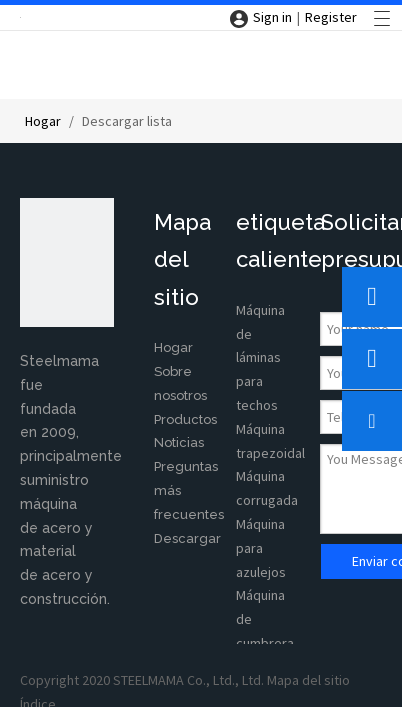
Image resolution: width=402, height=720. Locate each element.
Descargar (187, 538)
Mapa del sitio (308, 680)
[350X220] (67, 262)
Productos (185, 419)
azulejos (261, 572)
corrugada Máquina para (267, 524)
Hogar (173, 347)
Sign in (272, 17)
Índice (38, 704)
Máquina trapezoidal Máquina (270, 453)
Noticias (179, 442)
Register (331, 17)
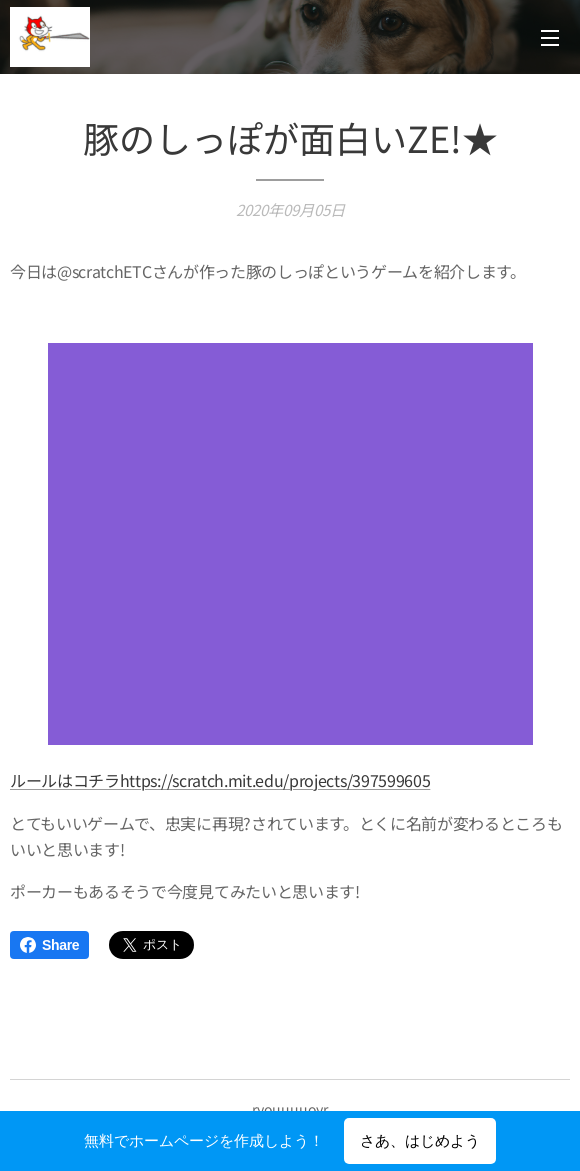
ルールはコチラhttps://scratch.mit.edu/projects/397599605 (220, 780)
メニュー (550, 38)
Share (49, 945)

-------

WHAT YOU SHOULD DO – Give the number of lines in the entries above that contain the string "Máquina", matching case exactly. Reply with the number alone.

SOLUTION FOR THIS PROBLEM – 2